TO DO
Send back all of the data, word for word.

EXERCISE INPUT
§ §

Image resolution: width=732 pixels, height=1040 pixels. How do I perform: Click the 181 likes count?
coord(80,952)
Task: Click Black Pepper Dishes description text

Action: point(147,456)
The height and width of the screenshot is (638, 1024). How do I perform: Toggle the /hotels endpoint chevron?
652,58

§ §

ANSWER BELOW
Image resolution: width=732 pixels, height=1040 pixels. How do I perform: Click the 181 likes count?
coord(80,952)
Task: Click Black Pepper Dishes description text

Action: point(147,456)
The height and width of the screenshot is (638, 1024). How do I perform: Toggle the /hotels endpoint chevron?
652,58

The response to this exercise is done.